During a recent edition of TUAW TV Live, the question of how iCloud works in applications came up. After some internal consultation, we came to the conclusion that Apple has fully announced this feature and that its workings would not be considered confidential.
In that spirit, here's an introduction to iCloud's internals summarized from material in my upcoming iOS 5 Developer's Cookbook expanded edition.
In its simplest form, iCloud is merely a special folder. It lives on the iOS device in /private/var/mobile/Library/Mobile Documents/. That folder hosts all application material that applications share to the cloud.
Applications have partial permission to read from and write to this folder. That permission is developer-specific. As with the password keychain, developers can share cloud data between applications.
For example, all apps developed by App Company X could share, view, and update the same document set.

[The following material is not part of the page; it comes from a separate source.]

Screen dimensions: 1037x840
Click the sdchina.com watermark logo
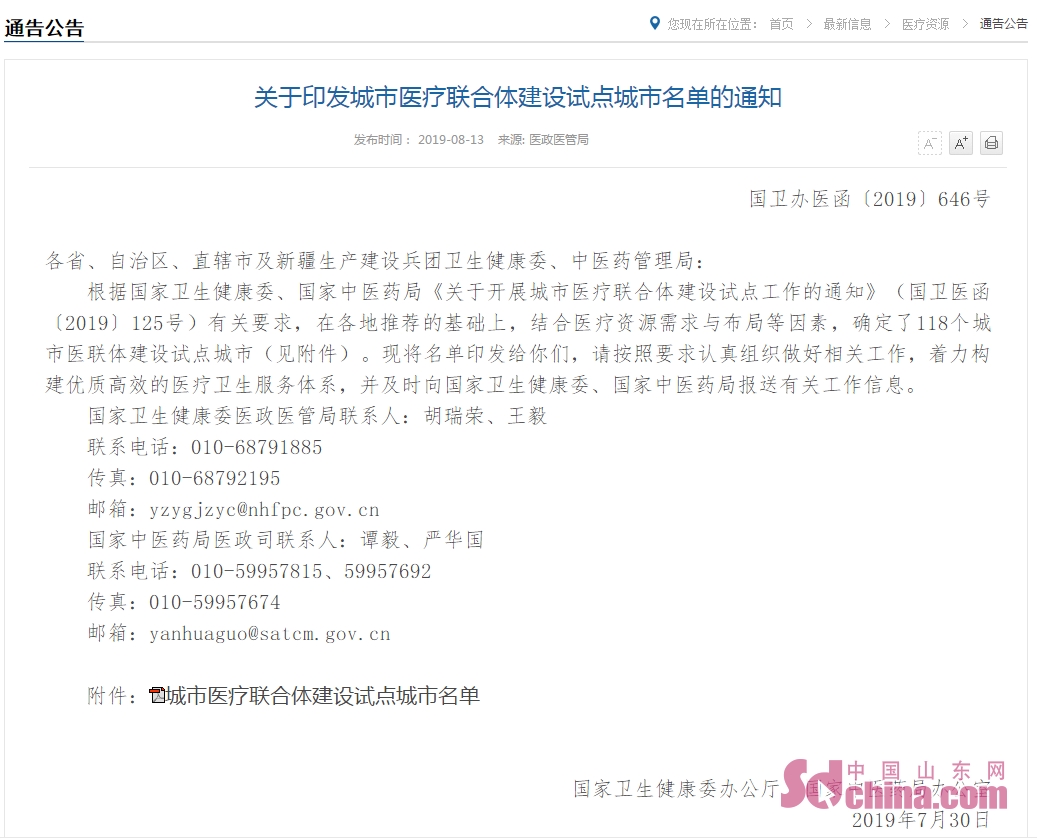tap(894, 786)
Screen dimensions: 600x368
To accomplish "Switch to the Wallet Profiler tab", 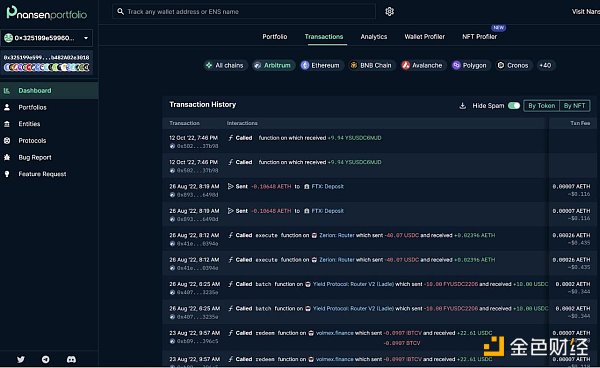I will pos(424,37).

You cannot share data outside of your developer account. So my apps cannot see App Company X documents, and vice-versa.
The Mobile Documents folder is monitored by iOS. When files are modified, the device automatically uploads changes to the cloud. Those changes propagate out to all other devices registered to the same account. This is handled by a local OS service, and applications aren't directly involved.
Instead, applications subscribe to a variety of classes and notifications that allow them to know when changes occur. They can then resolve conflicts to bring local data into harmony with the iCloud versions.
How developers do this is up to them. They may choose a "most recent change wins" strategy. Or they may combine changes in some other manner. It's the application's job to ensure that data presented on one unit matches the data on other units, so long as there is network communication available to handle that conformance.
The tricky bits happen when a user drops out of communication. For example, you might edit a to-do list on a plane, when you have no net access, while your partner updates his or her to-do list in another city. Developers have worked for months on strategies for combining those changes and updating their documents to honor edits from both parties.
In the end, there's very little in the way of iCloud APIs. It's really just a folder that is synchronized to offsite-storage. The trick will be how well developers think about different ways that distance, connection, and time can affect the way documents in that folder must adapt to user updates.